Sunday, June 03, 2007

Non-fiction five challenge--The Children's Blizzard.


This was the second of five books I am reading for the Non-fiction Five Challenge. It took me nearly all of May to get to my first book and this one took me 2.5 days to finish. The Children's Blizzard by David Laskin occurred on January 12, 1888 and roared across the country from Montana across to Bismarck, ND and then south-southeast across eastern South Dakota, western Minnesota, northeastern Nebraska and ultimately hitting Galveston, TX and dropping temperatures there to the high 30 degree mark.

High 30's would have been a God-send for the poor children of southern Dakota Territory, northern Nebraska and western Minnesota. The morning dawned with temperatures unexpectedly above zero. Parents finally let their kids head off to their one-room schoolhouses that morning and many left their coats and heavy winter wear at home in this welcomed break from the typical subzero January temperatures. By 3:30 pm temperatures had dropped 40 degrees or more with a driving, blinding wind so strong snow and ice were reduced to a powder. By dawn the next day hundreds of people were frozen to death, the majority of them school children overtaken by the storm while trying to find their houses.
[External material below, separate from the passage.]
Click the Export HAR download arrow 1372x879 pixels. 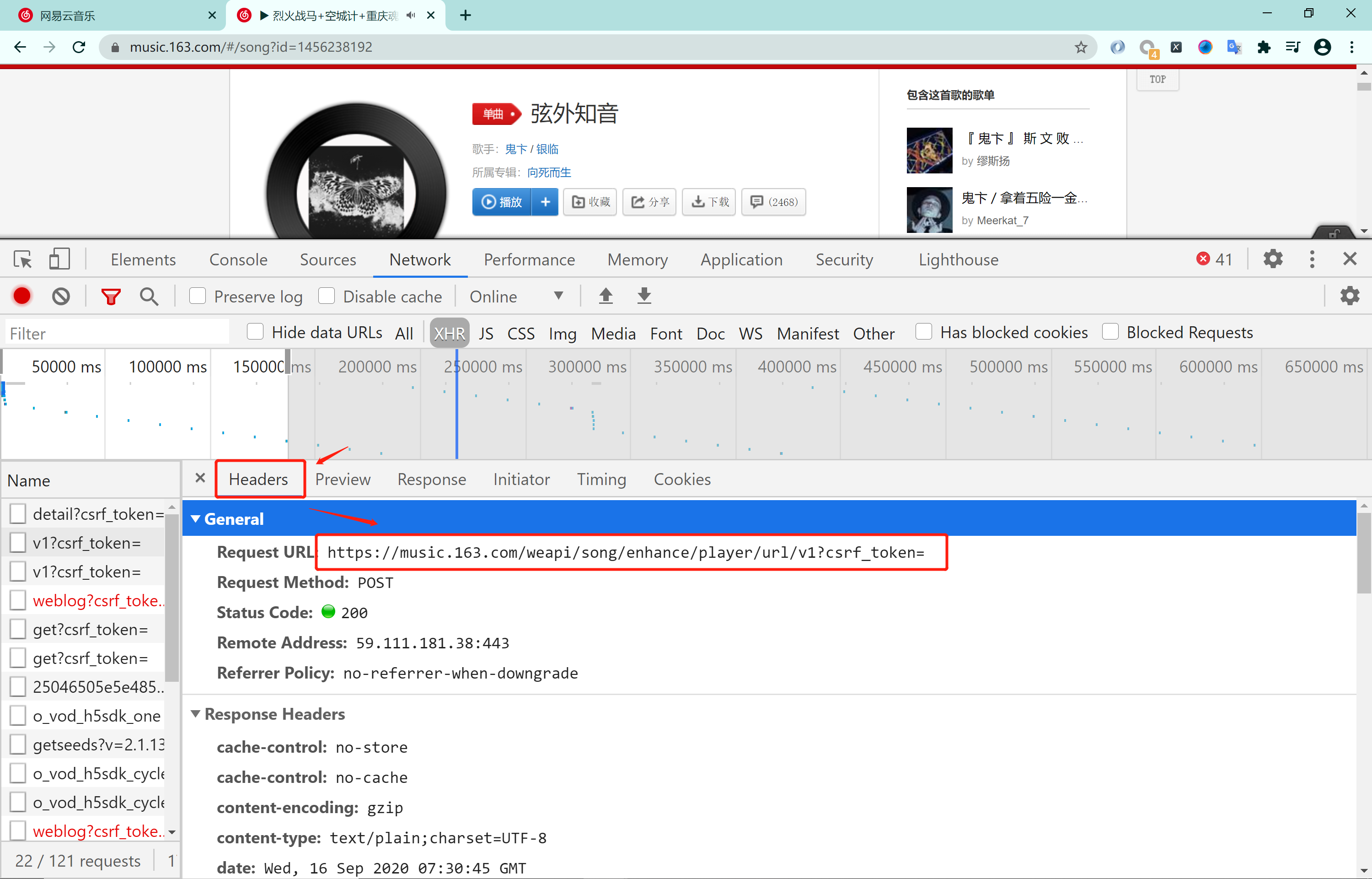[644, 296]
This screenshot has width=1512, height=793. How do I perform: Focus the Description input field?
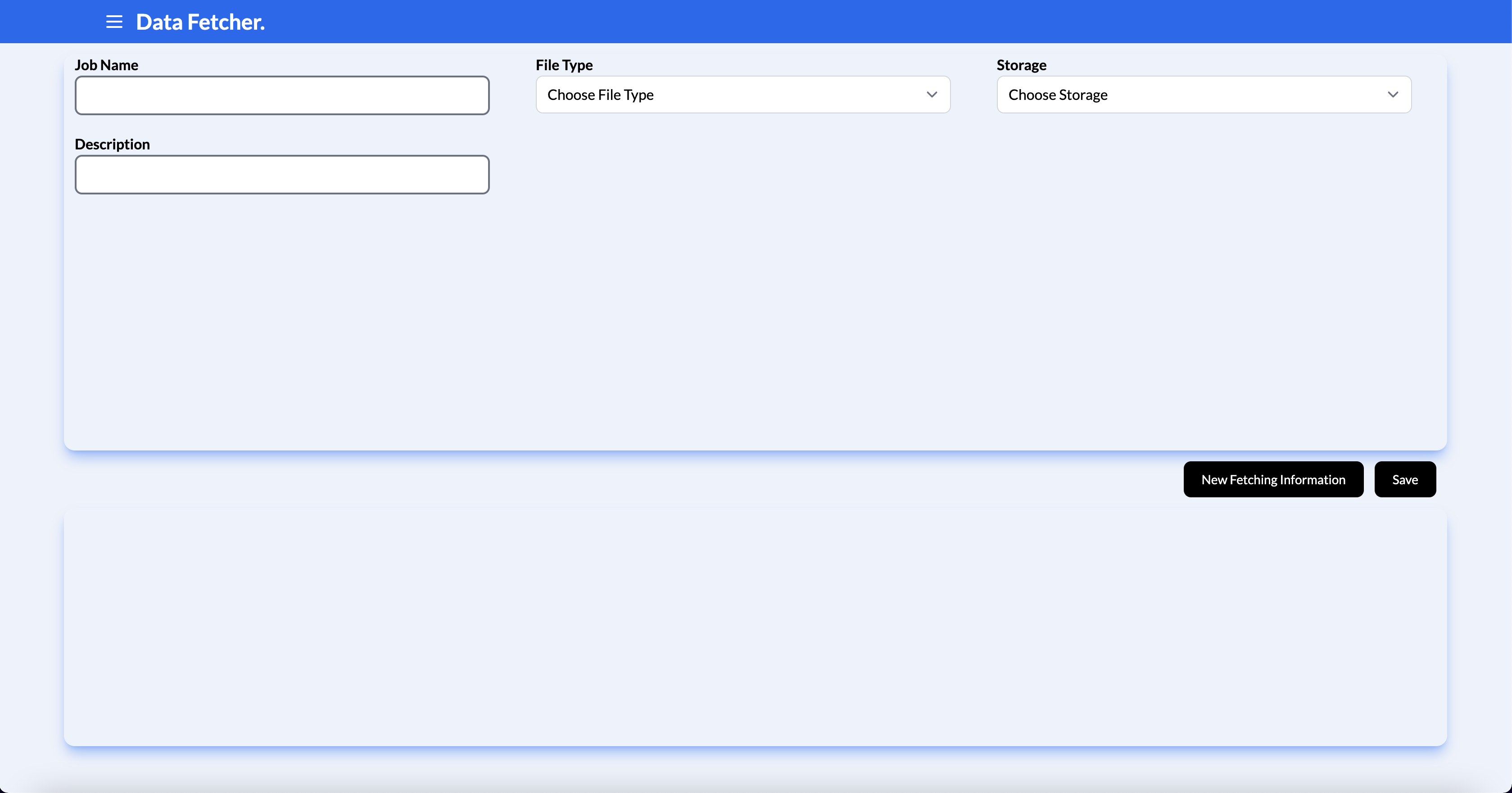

At the time the storm blew through the Midwest was in it's infancy. The author often included the modern day references so the reader could locate themselves geographically. What made this so interesting to me is I grew up west of the area and am very familiar with the landscape in the book. I have friends and family who grew up in some of the towns most strongly affected by the blizzard. I also grew up in my own "Dakota Territory" blizzards and know exactly what a "snow day" meant for us...usually the snow came in the night but the wind howled across the treeless flatness relentlessly dropping temps to the 40 below or lower point easily; snow days were actually COLD days. These kids and teachers didn't have the prediction nor the communication instruments that now make planning things so much easier.

I was fascinated reading this story because I could literally picture the landscape in my mind. I could also picture these strong, independent frontiersmen doing what they knew to do...protect the children, the livestock, and only then yourself. Their were heroes, their were fools, their were near misses that cost lives, their were miracles that others survived. The children of the blizzard are still remembered today. A lot of the towns and homesteads so devastated by that storm are their today and are still fighting each season against the harshness of the Dakota weather.